Collection entries
▼▼▼
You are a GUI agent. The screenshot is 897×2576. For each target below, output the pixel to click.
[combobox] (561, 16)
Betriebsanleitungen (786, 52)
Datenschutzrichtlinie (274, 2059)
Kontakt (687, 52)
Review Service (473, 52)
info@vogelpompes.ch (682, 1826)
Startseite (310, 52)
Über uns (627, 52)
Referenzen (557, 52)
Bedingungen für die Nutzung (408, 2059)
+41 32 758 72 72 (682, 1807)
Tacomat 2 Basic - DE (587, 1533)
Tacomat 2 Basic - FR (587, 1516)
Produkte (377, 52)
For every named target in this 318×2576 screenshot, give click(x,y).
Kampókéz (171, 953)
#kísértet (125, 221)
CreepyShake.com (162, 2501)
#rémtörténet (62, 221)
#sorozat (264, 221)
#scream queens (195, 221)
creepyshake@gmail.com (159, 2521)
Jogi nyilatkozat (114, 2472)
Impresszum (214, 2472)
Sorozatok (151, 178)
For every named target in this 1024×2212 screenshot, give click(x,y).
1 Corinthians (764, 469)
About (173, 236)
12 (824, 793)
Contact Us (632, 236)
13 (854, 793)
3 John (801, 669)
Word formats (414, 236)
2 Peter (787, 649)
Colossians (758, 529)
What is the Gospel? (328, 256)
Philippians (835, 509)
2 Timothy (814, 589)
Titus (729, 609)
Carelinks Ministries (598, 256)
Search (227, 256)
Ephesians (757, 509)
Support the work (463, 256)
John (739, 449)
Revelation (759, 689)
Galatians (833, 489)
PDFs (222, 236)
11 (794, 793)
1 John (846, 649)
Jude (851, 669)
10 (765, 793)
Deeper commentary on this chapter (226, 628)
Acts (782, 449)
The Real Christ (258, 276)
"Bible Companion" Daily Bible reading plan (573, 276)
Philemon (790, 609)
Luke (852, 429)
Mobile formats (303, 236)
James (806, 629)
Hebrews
▲▲▲
◆ **What is required**:
Each line from the top of the records down to the one with "Bedingungen für die Nutzung (408, 2059)" must be retyped exactly; include both ends and nothing else.

◆ **Task output**:
You are a GUI agent. The screenshot is 897×2576. For each target below, output the pixel to click.
[combobox] (561, 16)
Betriebsanleitungen (786, 52)
Datenschutzrichtlinie (274, 2059)
Kontakt (687, 52)
Review Service (473, 52)
info@vogelpompes.ch (682, 1826)
Startseite (310, 52)
Über uns (627, 52)
Referenzen (557, 52)
Bedingungen für die Nutzung (408, 2059)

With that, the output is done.